==== Excerpt
Boston — Mention the war on drugs, and most people think of Coast Guard cutters intercepting boats loaded with bails of marijuana or customs officials finding packets of cocaine hidden in luggage. But another battle is being waged - this one against the abuse of prescription drugs.
The fight gained visibility recently when Kitty Dukakis, wife of Massachusetts Gov. Michael Dukakis, disclosed that she had successfully overcome a 26-year addiction to amphetamines, once widely prescribed as diet aids. Mrs. Dukakis, whose husband is seeking the Democratic presidential nomination, told of trying to quit twice before her husband confronted her with a receipt from a doctor for more of the stimulants.
Mrs. Dukakis said she sought treatment for her addiction in 1982. Others are not as responsive to warning signs. In 1986, some 53 percent of all drug-related emergency-room visits reported to the United States Drug Enforcement Administration's warning network on abuse involved the use of legal drugs in some way.
Of the top 20 controlled substances being abused, 14 are legally manufactured drugs, says Ronald Buzzeo, deputy director of the DEA's office of diversion control. Of that 14, seven are from one family of drugs, known as benzodiazopines, used in prescription tranquilizers and sleeping pills. That's a high proportion from one family of drugs, he notes.
Abuse of pharmaceuticals has a long history.
========
==== Entries supplied
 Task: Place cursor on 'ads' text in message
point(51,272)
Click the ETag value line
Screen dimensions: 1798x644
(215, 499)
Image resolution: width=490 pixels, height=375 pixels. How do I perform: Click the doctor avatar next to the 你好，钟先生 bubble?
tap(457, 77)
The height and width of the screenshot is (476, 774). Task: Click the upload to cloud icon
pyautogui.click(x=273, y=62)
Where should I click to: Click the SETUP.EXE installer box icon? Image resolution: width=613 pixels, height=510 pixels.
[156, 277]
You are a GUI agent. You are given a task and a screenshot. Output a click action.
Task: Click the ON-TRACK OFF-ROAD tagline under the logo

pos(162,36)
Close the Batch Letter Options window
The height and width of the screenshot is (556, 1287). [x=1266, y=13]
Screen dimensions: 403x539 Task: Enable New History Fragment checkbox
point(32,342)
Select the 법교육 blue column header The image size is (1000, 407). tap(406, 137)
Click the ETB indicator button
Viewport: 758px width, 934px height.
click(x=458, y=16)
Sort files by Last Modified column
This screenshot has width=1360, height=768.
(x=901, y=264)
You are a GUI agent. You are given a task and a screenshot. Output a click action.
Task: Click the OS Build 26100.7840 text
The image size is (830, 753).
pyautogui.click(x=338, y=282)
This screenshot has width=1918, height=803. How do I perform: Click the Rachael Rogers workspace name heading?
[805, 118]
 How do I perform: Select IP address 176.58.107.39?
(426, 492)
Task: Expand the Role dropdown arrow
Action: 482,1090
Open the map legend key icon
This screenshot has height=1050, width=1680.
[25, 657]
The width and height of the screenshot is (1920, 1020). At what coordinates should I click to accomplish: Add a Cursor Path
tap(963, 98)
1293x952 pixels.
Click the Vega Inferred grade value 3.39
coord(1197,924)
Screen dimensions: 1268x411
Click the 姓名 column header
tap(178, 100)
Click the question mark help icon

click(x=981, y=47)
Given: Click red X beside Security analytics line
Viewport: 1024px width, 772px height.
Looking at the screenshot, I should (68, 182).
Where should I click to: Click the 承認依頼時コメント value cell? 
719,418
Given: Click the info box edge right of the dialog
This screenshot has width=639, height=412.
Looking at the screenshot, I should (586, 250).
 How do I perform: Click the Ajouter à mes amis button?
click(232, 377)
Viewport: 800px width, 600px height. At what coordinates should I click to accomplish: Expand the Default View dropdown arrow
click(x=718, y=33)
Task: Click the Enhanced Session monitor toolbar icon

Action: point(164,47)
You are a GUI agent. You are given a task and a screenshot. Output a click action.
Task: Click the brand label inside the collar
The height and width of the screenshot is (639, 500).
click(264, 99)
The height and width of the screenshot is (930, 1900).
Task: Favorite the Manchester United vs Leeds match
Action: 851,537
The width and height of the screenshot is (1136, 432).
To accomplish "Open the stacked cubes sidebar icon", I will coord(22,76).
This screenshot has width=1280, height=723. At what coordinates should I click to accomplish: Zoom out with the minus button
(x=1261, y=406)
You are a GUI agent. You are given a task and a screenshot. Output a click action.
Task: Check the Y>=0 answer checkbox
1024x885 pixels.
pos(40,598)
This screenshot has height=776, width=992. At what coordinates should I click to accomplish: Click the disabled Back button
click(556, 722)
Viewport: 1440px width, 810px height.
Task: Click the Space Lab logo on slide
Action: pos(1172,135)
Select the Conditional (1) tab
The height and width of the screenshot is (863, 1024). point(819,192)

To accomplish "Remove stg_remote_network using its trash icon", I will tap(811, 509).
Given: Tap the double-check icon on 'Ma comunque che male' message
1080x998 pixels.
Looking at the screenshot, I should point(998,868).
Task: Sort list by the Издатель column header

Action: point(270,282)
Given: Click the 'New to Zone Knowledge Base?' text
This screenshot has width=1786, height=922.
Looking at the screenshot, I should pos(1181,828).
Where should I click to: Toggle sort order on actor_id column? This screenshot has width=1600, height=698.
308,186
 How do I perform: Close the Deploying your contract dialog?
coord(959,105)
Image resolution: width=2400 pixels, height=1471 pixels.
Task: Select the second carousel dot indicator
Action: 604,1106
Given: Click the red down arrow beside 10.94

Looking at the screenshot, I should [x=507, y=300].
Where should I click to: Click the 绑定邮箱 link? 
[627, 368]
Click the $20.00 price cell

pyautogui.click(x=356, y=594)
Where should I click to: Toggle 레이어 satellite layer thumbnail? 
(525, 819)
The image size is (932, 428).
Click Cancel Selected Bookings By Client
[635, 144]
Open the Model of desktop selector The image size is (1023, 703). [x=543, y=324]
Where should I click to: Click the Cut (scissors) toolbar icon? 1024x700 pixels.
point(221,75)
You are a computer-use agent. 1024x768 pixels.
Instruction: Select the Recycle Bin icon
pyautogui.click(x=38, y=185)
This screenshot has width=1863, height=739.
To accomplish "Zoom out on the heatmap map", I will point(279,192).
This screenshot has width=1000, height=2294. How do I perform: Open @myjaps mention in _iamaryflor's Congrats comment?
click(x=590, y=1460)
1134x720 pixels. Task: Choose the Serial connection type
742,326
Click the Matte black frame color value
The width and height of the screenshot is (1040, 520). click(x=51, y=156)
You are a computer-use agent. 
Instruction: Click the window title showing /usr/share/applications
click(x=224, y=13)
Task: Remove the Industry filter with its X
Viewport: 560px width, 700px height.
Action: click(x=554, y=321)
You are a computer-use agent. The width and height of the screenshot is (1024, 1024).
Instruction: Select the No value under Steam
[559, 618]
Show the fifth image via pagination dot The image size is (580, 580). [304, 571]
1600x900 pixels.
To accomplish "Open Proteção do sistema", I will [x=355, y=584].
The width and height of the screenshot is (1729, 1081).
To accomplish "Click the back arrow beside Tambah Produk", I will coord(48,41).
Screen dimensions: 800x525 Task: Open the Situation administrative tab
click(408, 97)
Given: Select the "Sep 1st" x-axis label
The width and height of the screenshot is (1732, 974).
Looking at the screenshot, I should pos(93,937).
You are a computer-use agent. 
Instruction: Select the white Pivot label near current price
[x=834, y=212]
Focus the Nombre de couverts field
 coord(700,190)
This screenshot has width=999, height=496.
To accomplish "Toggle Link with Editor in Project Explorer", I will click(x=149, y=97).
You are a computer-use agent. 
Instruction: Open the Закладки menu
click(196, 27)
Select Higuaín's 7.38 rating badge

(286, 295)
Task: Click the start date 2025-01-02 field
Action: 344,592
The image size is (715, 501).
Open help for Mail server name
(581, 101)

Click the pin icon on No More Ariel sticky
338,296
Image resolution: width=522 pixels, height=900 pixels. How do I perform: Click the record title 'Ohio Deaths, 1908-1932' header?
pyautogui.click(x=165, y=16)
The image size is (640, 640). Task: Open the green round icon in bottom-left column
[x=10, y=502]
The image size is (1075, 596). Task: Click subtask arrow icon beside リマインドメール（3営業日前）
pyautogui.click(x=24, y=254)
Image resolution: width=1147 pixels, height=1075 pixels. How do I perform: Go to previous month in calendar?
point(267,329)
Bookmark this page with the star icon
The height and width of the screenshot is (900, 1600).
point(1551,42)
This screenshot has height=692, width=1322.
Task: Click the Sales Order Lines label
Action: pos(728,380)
========
Transcribe the passage of the prescription drug abuse article above, starting with "Mrs. Dukakis said" and going on through "a long history.".

Mrs. Dukakis said she sought treatment for her addiction in 1982. Others are not as responsive to warning signs. In 1986, some 53 percent of all drug-related emergency-room visits reported to the United States Drug Enforcement Administration's warning network on abuse involved the use of legal drugs in some way.
Of the top 20 controlled substances being abused, 14 are legally manufactured drugs, says Ronald Buzzeo, deputy director of the DEA's office of diversion control. Of that 14, seven are from one family of drugs, known as benzodiazopines, used in prescription tranquilizers and sleeping pills. That's a high proportion from one family of drugs, he notes.
Abuse of pharmaceuticals has a long history.